Opinión

Debatir es luz

Debatir es luz

Difícil concederle razón a un obstinado en contradecir la necesidad que tiene nuestra nación de que su democracia se cualifique, que deje de ser mentirilla piadosa para pocos que siempre ganan, y verdad terrible para tantos que siempre pierden.

En la determinación del nivel de madurez democrática, los procesos electorales constituyen una evidencia en una u otra dirección, para bien o para mal. Equilibrio en la competencia; igualdad en acceso a oportunidades; aplicación generalizada de leyes; control de gastos partidarios; financiamiento público y privado; respeto a los resultados y, lo más importante, la confianza que el proceso pueda generar en los actores.

Nuestros certámenes electorales, de tomarlos como referencia, evidencian lo mucho que nos falta para afirmar que disponemos de una democracia consolidada. Es innegable el progreso que hemos alcanzado en lo relativo a logística electoral. Un padrón bien depurado y confiable; una organización del evento para la que se dispone de los recursos necesarios; ágiles sistemas de votación; escrutinio electoral modernizado, e información a tiempo de resultados.

El problema se presenta en otras facetas, que se concretizan bastante antes del día señalado para la elección y que atañen a la contaminación respecto a la libertad en que se debe ejercer un sufragio de cualquier naturaleza, en los cuales, se supone, que quienes deciden lo hagan en función de razones no tanto válidas para ellos, sino para la colectividad de que se trate.

Los elementos a partir de los cuales una gran parte de la población se decide por una opción política determinada están muy influidos por la gran inequidad que caracteriza la competencia electoral en el país, y por un cúmulo de factores subjetivos que facilitan, a quien detenta poder, preservarlo. Competir en esas circunstancias, es casi quimérico.

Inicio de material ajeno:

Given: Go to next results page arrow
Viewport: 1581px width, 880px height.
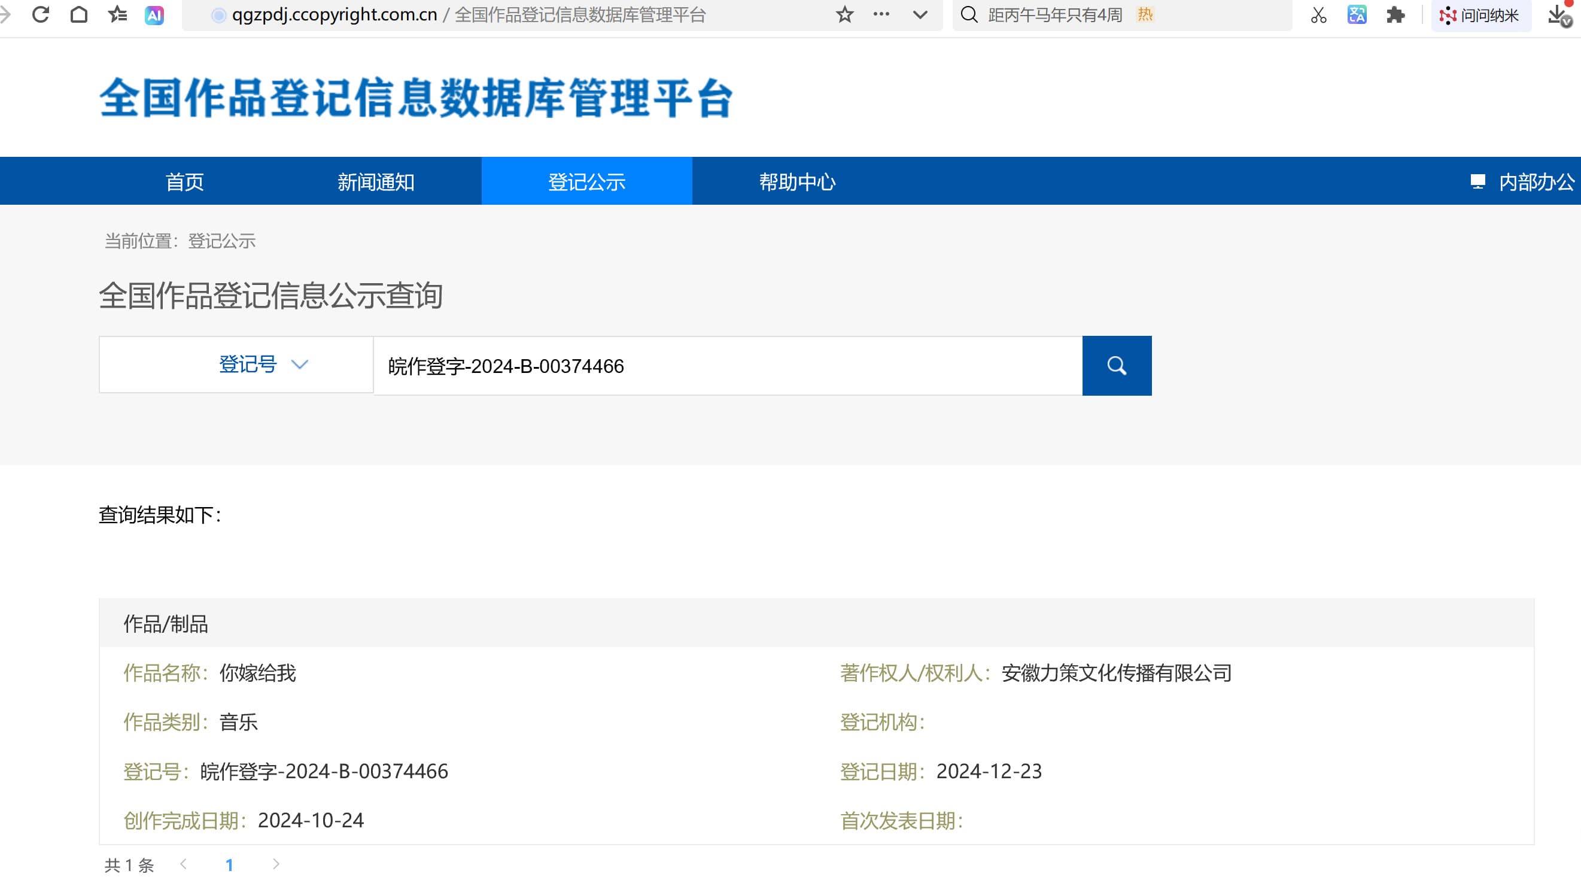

Lo que prevalece es una campaña matizada por factores que en la práctica se convierten en las causas que impiden que la nación consolide sus instituciones y madure su democracia. En un contexto de esa naturaleza, debatir las ideas sería revolucionar el aberrante certamen comicial y dar un paso de avance hacia su cualificación.

No se trata de esperar que de un debate surja la fórmula que redimensione el ejercicio de la política, pero contribuiría a reducir espacio al circo penoso al que asistimos. Las razones por las que se elude son mezquinas. Siempre postuladas por quienes, en gesto que mezcla arrogancia con cobardía, se consideran por encima de los demás.